— start of Working data —

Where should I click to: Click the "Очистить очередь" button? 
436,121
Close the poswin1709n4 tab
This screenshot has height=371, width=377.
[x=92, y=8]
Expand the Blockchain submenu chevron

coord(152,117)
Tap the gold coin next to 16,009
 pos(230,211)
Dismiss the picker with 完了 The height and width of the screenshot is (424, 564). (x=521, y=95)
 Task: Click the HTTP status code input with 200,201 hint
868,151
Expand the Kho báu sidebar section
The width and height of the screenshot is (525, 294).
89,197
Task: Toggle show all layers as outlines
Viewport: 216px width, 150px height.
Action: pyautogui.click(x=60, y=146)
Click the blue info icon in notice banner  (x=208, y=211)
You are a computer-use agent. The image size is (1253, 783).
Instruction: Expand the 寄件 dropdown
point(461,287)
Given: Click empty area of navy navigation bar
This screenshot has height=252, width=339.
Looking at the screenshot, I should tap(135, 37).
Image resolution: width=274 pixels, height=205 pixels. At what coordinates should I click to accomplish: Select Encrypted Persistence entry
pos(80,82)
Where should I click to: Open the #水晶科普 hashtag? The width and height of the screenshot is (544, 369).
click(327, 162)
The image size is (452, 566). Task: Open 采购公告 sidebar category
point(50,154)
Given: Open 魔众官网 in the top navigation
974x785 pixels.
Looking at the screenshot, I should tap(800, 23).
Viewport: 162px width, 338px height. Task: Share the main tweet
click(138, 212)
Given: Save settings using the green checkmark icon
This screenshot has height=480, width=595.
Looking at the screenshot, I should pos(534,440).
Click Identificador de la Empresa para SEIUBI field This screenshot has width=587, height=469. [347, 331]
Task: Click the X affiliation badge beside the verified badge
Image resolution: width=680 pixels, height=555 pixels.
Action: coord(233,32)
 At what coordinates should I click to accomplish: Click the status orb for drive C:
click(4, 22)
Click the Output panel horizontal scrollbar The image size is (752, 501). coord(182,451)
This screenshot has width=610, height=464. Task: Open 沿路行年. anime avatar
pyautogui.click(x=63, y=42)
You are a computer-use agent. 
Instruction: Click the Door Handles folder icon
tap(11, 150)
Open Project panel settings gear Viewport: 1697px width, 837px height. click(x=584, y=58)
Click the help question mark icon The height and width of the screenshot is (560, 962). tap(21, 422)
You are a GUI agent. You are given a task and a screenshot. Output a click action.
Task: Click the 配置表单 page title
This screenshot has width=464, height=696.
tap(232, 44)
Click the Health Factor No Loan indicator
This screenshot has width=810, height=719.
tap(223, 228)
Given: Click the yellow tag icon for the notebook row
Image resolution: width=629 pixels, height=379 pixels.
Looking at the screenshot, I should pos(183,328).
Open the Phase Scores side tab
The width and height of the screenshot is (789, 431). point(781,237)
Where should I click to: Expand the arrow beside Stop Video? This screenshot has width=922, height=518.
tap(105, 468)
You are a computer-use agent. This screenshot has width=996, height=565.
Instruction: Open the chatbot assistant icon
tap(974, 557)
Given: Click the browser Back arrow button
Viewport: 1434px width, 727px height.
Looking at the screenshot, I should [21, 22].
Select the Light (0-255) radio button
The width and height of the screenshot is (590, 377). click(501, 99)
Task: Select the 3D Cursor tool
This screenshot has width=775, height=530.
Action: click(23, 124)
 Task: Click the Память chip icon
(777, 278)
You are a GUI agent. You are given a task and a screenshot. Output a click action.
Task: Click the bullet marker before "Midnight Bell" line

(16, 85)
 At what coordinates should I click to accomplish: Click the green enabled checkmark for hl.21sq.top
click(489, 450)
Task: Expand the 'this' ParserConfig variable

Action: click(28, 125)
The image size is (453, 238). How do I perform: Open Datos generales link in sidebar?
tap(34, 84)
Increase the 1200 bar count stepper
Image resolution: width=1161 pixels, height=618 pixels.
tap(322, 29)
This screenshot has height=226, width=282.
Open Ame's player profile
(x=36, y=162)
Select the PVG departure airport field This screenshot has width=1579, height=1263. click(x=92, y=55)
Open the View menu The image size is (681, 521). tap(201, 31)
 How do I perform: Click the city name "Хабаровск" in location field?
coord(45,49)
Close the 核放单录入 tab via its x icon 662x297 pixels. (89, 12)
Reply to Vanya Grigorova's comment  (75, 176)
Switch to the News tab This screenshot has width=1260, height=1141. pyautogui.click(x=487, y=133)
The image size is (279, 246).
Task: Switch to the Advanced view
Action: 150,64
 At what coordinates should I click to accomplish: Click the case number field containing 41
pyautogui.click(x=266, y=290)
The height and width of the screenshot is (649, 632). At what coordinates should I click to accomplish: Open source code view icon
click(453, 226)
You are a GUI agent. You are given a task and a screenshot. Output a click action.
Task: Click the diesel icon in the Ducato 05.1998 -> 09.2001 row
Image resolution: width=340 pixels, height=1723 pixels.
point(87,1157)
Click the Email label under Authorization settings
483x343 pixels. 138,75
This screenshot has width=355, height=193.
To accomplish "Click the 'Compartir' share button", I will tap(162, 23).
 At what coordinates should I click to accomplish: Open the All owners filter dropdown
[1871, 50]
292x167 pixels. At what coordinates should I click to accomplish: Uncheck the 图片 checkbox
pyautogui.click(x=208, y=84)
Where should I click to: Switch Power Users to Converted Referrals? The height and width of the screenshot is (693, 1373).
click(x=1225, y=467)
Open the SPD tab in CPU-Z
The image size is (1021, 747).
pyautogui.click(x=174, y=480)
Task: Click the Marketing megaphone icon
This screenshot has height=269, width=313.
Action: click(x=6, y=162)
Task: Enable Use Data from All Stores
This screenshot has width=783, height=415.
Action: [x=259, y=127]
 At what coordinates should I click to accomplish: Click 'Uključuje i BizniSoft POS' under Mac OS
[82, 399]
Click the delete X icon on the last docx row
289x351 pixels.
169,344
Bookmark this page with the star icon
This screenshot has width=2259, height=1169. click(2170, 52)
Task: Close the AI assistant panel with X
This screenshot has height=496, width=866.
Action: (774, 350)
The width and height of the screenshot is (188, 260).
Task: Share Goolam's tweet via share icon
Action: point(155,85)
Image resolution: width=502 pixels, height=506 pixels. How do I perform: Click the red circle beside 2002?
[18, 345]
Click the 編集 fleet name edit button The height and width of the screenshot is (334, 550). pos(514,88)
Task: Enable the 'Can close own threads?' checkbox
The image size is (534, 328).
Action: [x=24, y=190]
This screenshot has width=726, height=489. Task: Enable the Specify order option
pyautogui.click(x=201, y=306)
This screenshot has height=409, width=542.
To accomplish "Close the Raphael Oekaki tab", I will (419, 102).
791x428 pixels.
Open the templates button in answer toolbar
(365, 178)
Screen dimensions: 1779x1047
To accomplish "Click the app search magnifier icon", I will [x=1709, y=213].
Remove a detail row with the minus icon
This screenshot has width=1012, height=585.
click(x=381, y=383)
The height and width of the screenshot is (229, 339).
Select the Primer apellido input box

— end of Working data —

| What this task involves |
Duplicate each of the lines above without any change.

| Exercise response |
Where should I click to: Click the "Очистить очередь" button? 
436,121
Close the poswin1709n4 tab
This screenshot has height=371, width=377.
[x=92, y=8]
Expand the Blockchain submenu chevron

coord(152,117)
Tap the gold coin next to 16,009
 pos(230,211)
Dismiss the picker with 完了 The height and width of the screenshot is (424, 564). (x=521, y=95)
 Task: Click the HTTP status code input with 200,201 hint
868,151
Expand the Kho báu sidebar section
The width and height of the screenshot is (525, 294).
89,197
Task: Toggle show all layers as outlines
Viewport: 216px width, 150px height.
Action: pyautogui.click(x=60, y=146)
Click the blue info icon in notice banner  (x=208, y=211)
You are a computer-use agent. The image size is (1253, 783).
Instruction: Expand the 寄件 dropdown
point(461,287)
Given: Click empty area of navy navigation bar
This screenshot has height=252, width=339.
Looking at the screenshot, I should tap(135, 37).
Image resolution: width=274 pixels, height=205 pixels. At what coordinates should I click to accomplish: Select Encrypted Persistence entry
pos(80,82)
Where should I click to: Open the #水晶科普 hashtag? The width and height of the screenshot is (544, 369).
click(327, 162)
The image size is (452, 566). Task: Open 采购公告 sidebar category
point(50,154)
Given: Open 魔众官网 in the top navigation
974x785 pixels.
Looking at the screenshot, I should tap(800, 23).
Viewport: 162px width, 338px height. Task: Share the main tweet
click(138, 212)
Given: Save settings using the green checkmark icon
This screenshot has height=480, width=595.
Looking at the screenshot, I should pos(534,440).
Click Identificador de la Empresa para SEIUBI field This screenshot has width=587, height=469. [347, 331]
Task: Click the X affiliation badge beside the verified badge
Image resolution: width=680 pixels, height=555 pixels.
Action: coord(233,32)
 At what coordinates should I click to accomplish: Click the status orb for drive C:
click(4, 22)
Click the Output panel horizontal scrollbar The image size is (752, 501). coord(182,451)
This screenshot has width=610, height=464. Task: Open 沿路行年. anime avatar
pyautogui.click(x=63, y=42)
You are a computer-use agent. 
Instruction: Click the Door Handles folder icon
tap(11, 150)
Open Project panel settings gear Viewport: 1697px width, 837px height. click(x=584, y=58)
Click the help question mark icon The height and width of the screenshot is (560, 962). tap(21, 422)
You are a GUI agent. You are given a task and a screenshot. Output a click action.
Task: Click the 配置表单 page title
This screenshot has width=464, height=696.
tap(232, 44)
Click the Health Factor No Loan indicator
This screenshot has width=810, height=719.
tap(223, 228)
Given: Click the yellow tag icon for the notebook row
Image resolution: width=629 pixels, height=379 pixels.
Looking at the screenshot, I should pos(183,328).
Open the Phase Scores side tab
The width and height of the screenshot is (789, 431). point(781,237)
Where should I click to: Expand the arrow beside Stop Video? This screenshot has width=922, height=518.
tap(105, 468)
You are a computer-use agent. This screenshot has width=996, height=565.
Instruction: Open the chatbot assistant icon
tap(974, 557)
Given: Click the browser Back arrow button
Viewport: 1434px width, 727px height.
Looking at the screenshot, I should [21, 22].
Select the Light (0-255) radio button
The width and height of the screenshot is (590, 377). click(501, 99)
Task: Select the 3D Cursor tool
This screenshot has width=775, height=530.
Action: click(23, 124)
 Task: Click the Память chip icon
(777, 278)
You are a GUI agent. You are given a task and a screenshot. Output a click action.
Task: Click the bullet marker before "Midnight Bell" line

(16, 85)
 At what coordinates should I click to accomplish: Click the green enabled checkmark for hl.21sq.top
click(489, 450)
Task: Expand the 'this' ParserConfig variable

Action: click(28, 125)
The image size is (453, 238). How do I perform: Open Datos generales link in sidebar?
tap(34, 84)
Increase the 1200 bar count stepper
Image resolution: width=1161 pixels, height=618 pixels.
tap(322, 29)
This screenshot has height=226, width=282.
Open Ame's player profile
(x=36, y=162)
Select the PVG departure airport field This screenshot has width=1579, height=1263. click(x=92, y=55)
Open the View menu The image size is (681, 521). tap(201, 31)
 How do I perform: Click the city name "Хабаровск" in location field?
coord(45,49)
Close the 核放单录入 tab via its x icon 662x297 pixels. (89, 12)
Reply to Vanya Grigorova's comment  (75, 176)
Switch to the News tab This screenshot has width=1260, height=1141. pyautogui.click(x=487, y=133)
The image size is (279, 246).
Task: Switch to the Advanced view
Action: 150,64
 At what coordinates should I click to accomplish: Click the case number field containing 41
pyautogui.click(x=266, y=290)
The height and width of the screenshot is (649, 632). At what coordinates should I click to accomplish: Open source code view icon
click(453, 226)
You are a GUI agent. You are given a task and a screenshot. Output a click action.
Task: Click the diesel icon in the Ducato 05.1998 -> 09.2001 row
Image resolution: width=340 pixels, height=1723 pixels.
point(87,1157)
Click the Email label under Authorization settings
483x343 pixels. 138,75
This screenshot has width=355, height=193.
To accomplish "Click the 'Compartir' share button", I will tap(162, 23).
 At what coordinates should I click to accomplish: Open the All owners filter dropdown
[1871, 50]
292x167 pixels. At what coordinates should I click to accomplish: Uncheck the 图片 checkbox
pyautogui.click(x=208, y=84)
Where should I click to: Switch Power Users to Converted Referrals? The height and width of the screenshot is (693, 1373).
click(x=1225, y=467)
Open the SPD tab in CPU-Z
The image size is (1021, 747).
pyautogui.click(x=174, y=480)
Task: Click the Marketing megaphone icon
This screenshot has height=269, width=313.
Action: click(x=6, y=162)
Task: Enable Use Data from All Stores
This screenshot has width=783, height=415.
Action: [x=259, y=127]
 At what coordinates should I click to accomplish: Click 'Uključuje i BizniSoft POS' under Mac OS
[82, 399]
Click the delete X icon on the last docx row
289x351 pixels.
169,344
Bookmark this page with the star icon
This screenshot has width=2259, height=1169. click(2170, 52)
Task: Close the AI assistant panel with X
This screenshot has height=496, width=866.
Action: (774, 350)
The width and height of the screenshot is (188, 260).
Task: Share Goolam's tweet via share icon
Action: point(155,85)
Image resolution: width=502 pixels, height=506 pixels. How do I perform: Click the red circle beside 2002?
[18, 345]
Click the 編集 fleet name edit button The height and width of the screenshot is (334, 550). pos(514,88)
Task: Enable the 'Can close own threads?' checkbox
The image size is (534, 328).
Action: [x=24, y=190]
This screenshot has width=726, height=489. Task: Enable the Specify order option
pyautogui.click(x=201, y=306)
This screenshot has height=409, width=542.
To accomplish "Close the Raphael Oekaki tab", I will (419, 102).
791x428 pixels.
Open the templates button in answer toolbar
(365, 178)
Screen dimensions: 1779x1047
To accomplish "Click the app search magnifier icon", I will [x=1709, y=213].
Remove a detail row with the minus icon
This screenshot has width=1012, height=585.
click(x=381, y=383)
The height and width of the screenshot is (229, 339).
Select the Primer apellido input box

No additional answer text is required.